### Instructions for the task
Print the listing lines starting at the line that contains "[Submit] (705, 1842)" and ending at the line that contains "[Haz Una Donación] (905, 50)", including both of those lines.

### Material provided
------------

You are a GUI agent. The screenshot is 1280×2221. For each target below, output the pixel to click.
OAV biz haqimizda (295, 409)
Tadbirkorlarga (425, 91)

------------

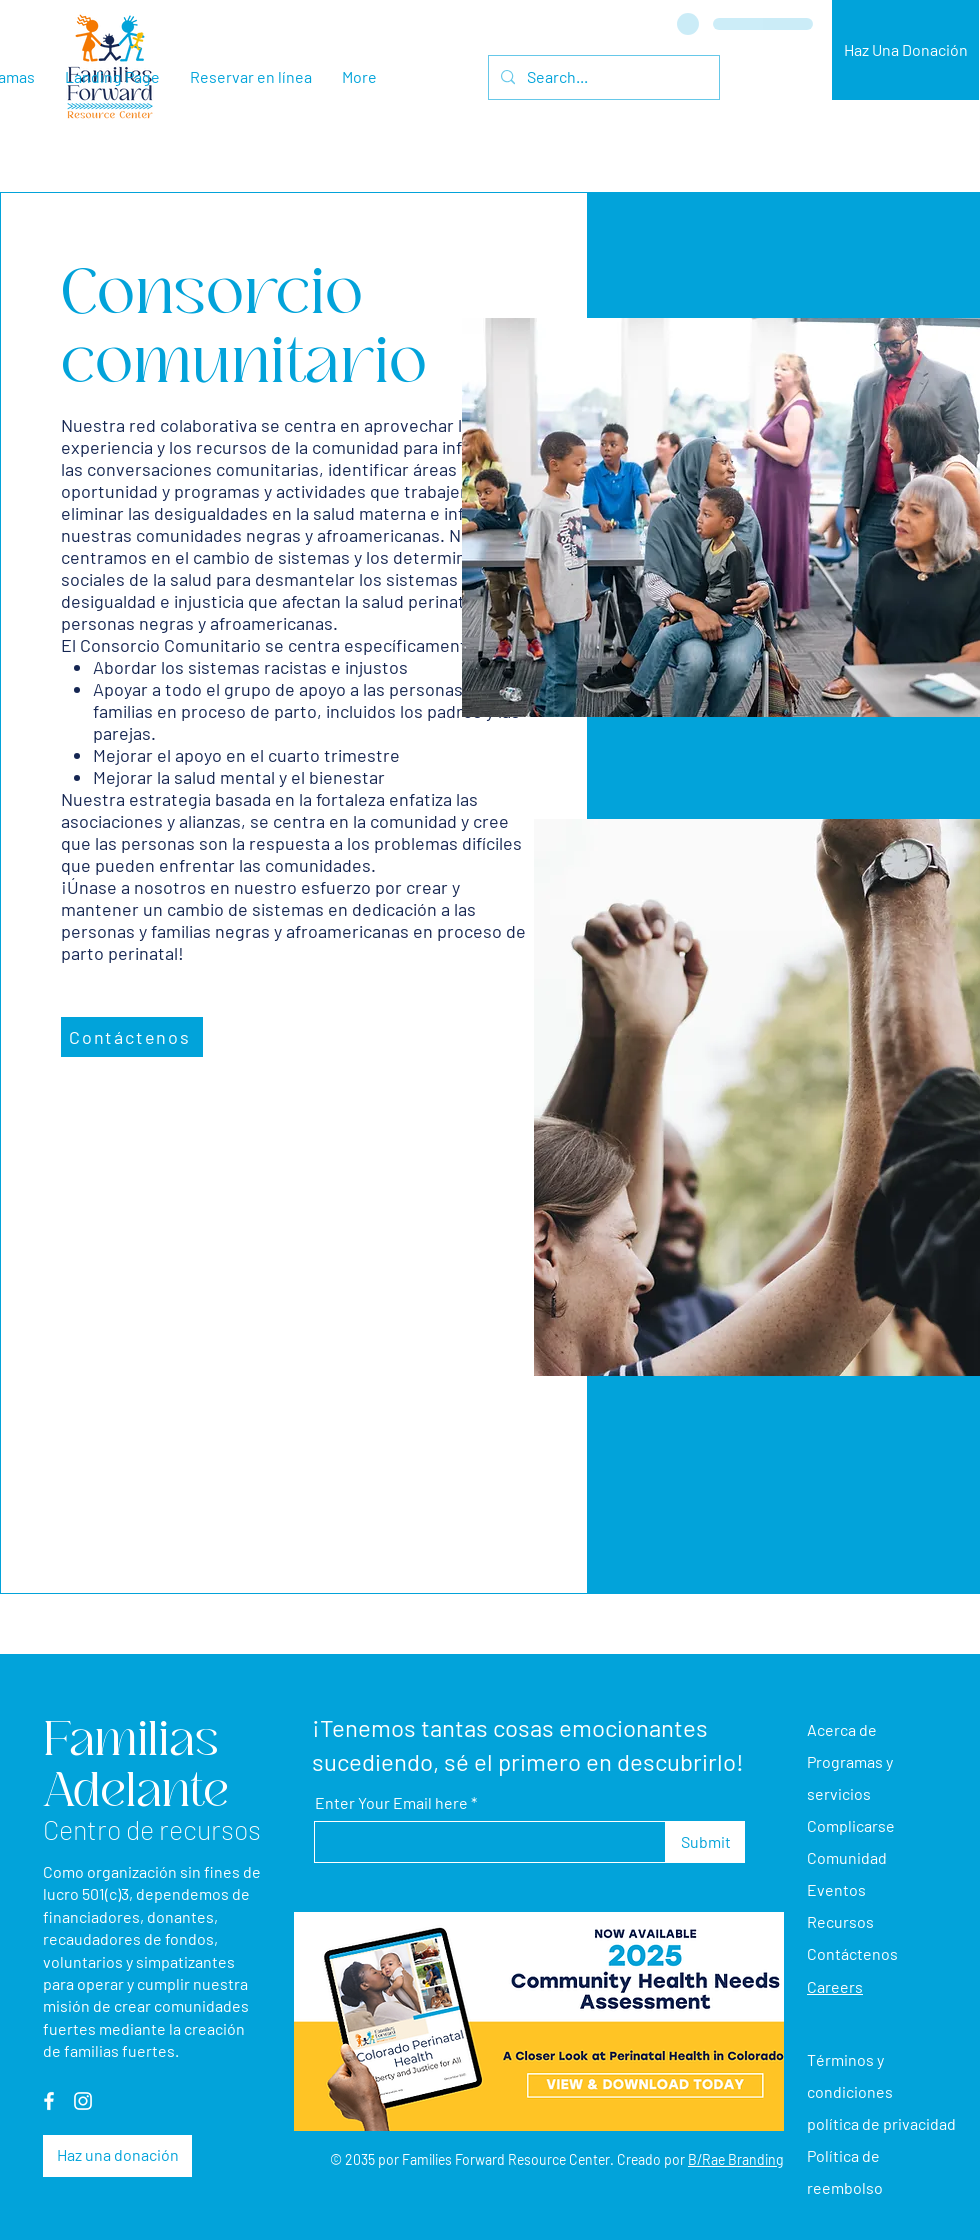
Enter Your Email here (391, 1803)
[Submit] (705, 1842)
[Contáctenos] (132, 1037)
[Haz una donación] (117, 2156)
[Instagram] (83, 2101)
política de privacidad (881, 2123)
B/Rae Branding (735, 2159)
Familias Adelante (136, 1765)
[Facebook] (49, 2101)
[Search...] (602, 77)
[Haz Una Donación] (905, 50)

------------

### Task output
[Submit] (705, 1842)
[Contáctenos] (132, 1037)
[Haz una donación] (117, 2156)
[Instagram] (83, 2101)
política de privacidad (881, 2123)
B/Rae Branding (735, 2159)
Familias Adelante (136, 1765)
[Facebook] (49, 2101)
[Search...] (602, 77)
[Haz Una Donación] (905, 50)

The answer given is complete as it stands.